## Required work
Aim for an exact copy of the listing, without any images.

## Exercise data
+++++

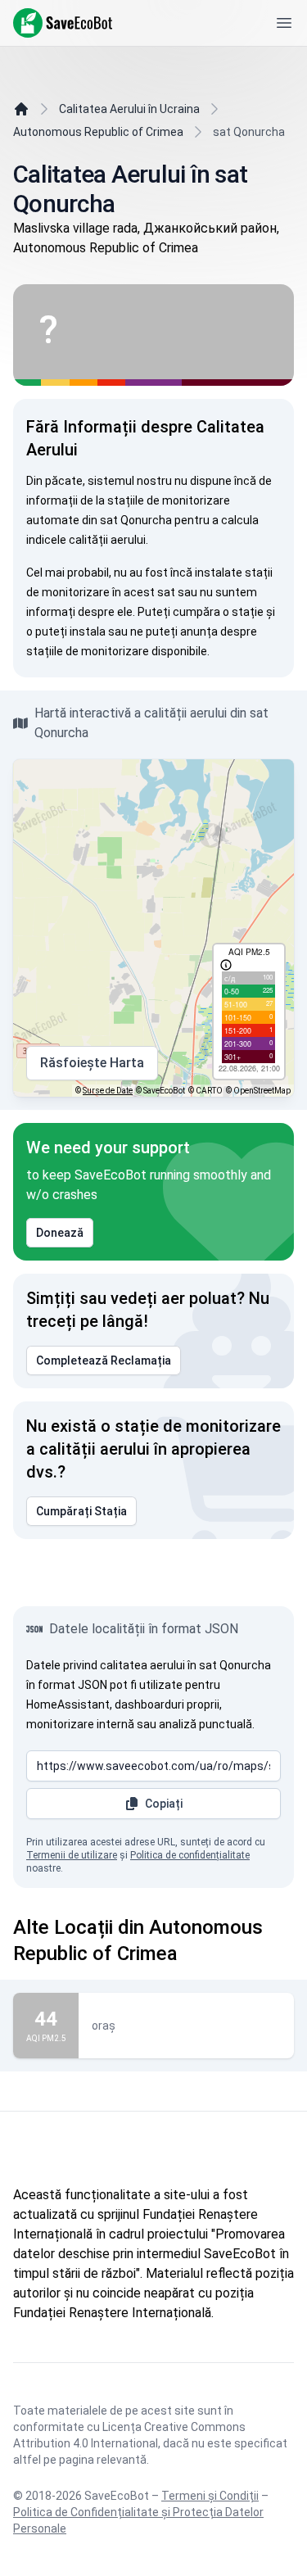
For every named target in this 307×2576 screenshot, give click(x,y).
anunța (199, 631)
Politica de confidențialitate (190, 1855)
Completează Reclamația (103, 1360)
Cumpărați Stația (81, 1511)
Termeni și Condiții (210, 2495)
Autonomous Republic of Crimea (98, 131)
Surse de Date (108, 1090)
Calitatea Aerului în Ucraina (129, 108)
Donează (60, 1232)
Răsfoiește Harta (92, 1063)
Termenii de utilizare (71, 1855)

+++++

## Exercise solution
For every named target in this 307×2576 screenshot, give click(x,y).
anunța (199, 631)
Politica de confidențialitate (190, 1855)
Completează Reclamația (103, 1360)
Cumpărați Stația (81, 1511)
Termeni și Condiții (210, 2495)
Autonomous Republic of Crimea (98, 131)
Surse de Date (108, 1090)
Calitatea Aerului în Ucraina (129, 108)
Donează (60, 1232)
Răsfoiește Harta (92, 1063)
Termenii de utilizare (71, 1855)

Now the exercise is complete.